A. Pengertian
Ulkus kornea merupakan diskontinuitas atau hilangnya sebagian
permukaan kornea akibat kematian jaringan kornea, diskontinuitas jaringan
kornea dapat terjadi dari epitel sampai stroma. Terbentuknya ulkus kornea
diakibatkan oleh adanya kolagenase yang dibentuk oleh sel epitel baru dan sel
radang (Ruly, 2018)
B. Etiologi
Penyebab ulkus kornea antara lain sebagai berikut (Ruly, 2018):
1. Infeksi bakteri
Bakteri yang sering menyebabkan ulkus kornea adalah Streptokokus alfa
hemolitik, Stafilokokus aureus, Moraxella likuefasiens, Pseudomonas
aeroginosa, Nocardia asteroids, Alcaligenes sp, Streptokokus anaerobic,
Streptokokus beta hemolitik, Enterobakter hafniae, Proteus sp, Stafilokokus
epidermidis, infeksi campuran Erogenes dan Stafilokokus aureus.
2. Infeksi jamur
Disebabkan oleh Candida, Fusarium, Aspergilus, Cephalosporium, dan
spesies mikosis fungoides
3. Infeksi virus
Ulkus kornea yang disebabkan oleh virus herpes simplex cukup sering
dijumpai.

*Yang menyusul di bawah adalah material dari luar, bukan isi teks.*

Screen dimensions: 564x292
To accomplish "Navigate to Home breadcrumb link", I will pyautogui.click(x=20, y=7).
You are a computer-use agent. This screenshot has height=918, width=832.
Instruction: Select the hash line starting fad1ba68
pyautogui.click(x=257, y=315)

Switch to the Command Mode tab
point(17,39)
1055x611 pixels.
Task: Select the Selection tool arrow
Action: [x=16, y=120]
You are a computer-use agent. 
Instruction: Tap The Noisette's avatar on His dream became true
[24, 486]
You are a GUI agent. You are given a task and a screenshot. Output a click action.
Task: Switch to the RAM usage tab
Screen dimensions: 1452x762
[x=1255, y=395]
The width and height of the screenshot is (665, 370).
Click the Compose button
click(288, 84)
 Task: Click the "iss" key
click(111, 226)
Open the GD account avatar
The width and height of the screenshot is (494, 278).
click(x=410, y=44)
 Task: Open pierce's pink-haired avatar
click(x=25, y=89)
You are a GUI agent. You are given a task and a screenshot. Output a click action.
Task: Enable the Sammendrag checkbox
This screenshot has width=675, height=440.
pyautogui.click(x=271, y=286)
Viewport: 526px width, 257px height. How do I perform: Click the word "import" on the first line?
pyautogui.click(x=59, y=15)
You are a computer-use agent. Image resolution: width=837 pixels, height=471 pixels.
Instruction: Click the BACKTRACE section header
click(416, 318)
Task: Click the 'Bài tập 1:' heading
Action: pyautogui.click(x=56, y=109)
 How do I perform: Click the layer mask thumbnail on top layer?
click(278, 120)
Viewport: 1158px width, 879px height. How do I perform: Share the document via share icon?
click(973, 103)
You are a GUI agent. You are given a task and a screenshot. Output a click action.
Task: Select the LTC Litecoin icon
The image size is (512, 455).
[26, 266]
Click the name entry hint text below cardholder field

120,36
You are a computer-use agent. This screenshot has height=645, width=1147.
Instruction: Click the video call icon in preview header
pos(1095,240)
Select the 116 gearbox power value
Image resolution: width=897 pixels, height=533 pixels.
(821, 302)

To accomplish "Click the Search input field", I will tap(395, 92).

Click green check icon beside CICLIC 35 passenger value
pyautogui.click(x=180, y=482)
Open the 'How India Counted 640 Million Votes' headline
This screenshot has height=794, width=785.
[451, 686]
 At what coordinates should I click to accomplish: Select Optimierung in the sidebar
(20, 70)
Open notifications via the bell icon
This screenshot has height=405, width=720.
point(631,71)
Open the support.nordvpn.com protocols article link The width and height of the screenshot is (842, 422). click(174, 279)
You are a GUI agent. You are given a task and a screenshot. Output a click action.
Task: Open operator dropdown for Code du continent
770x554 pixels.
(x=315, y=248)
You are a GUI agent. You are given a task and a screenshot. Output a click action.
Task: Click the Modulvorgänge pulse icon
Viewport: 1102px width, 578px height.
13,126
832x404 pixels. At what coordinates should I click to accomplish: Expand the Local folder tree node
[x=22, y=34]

Bentuk khas dendrit dapat diikuti oleh vesikel-vesikel kecil
dilapisan epitel yang bila pecah akan menimbulkan ulkus. Ulkus dapat juga
terjadi pada bentuk disciform bila mengalami nekrosis di bagian sentral.
Infeksi virus lainnya adalah virus varicella-zoster, variola, vacinia.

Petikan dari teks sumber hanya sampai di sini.